<<<<

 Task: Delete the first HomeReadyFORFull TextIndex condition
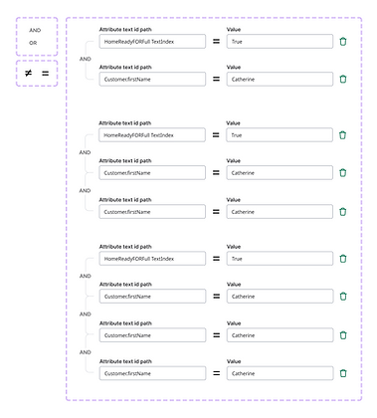pos(343,42)

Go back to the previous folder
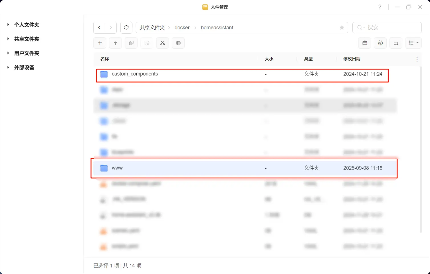pos(99,28)
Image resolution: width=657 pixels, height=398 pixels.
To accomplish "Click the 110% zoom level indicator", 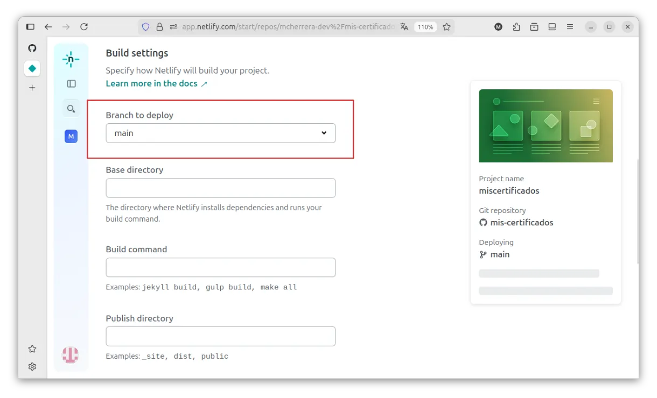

>>>>

Exercise details –
Print the material above once more, exactly. No pictures belong in it.

Written solution –
 Task: Delete the first HomeReadyFORFull TextIndex condition
pos(343,42)

Go back to the previous folder
pos(99,28)
Image resolution: width=657 pixels, height=398 pixels.
To accomplish "Click the 110% zoom level indicator", 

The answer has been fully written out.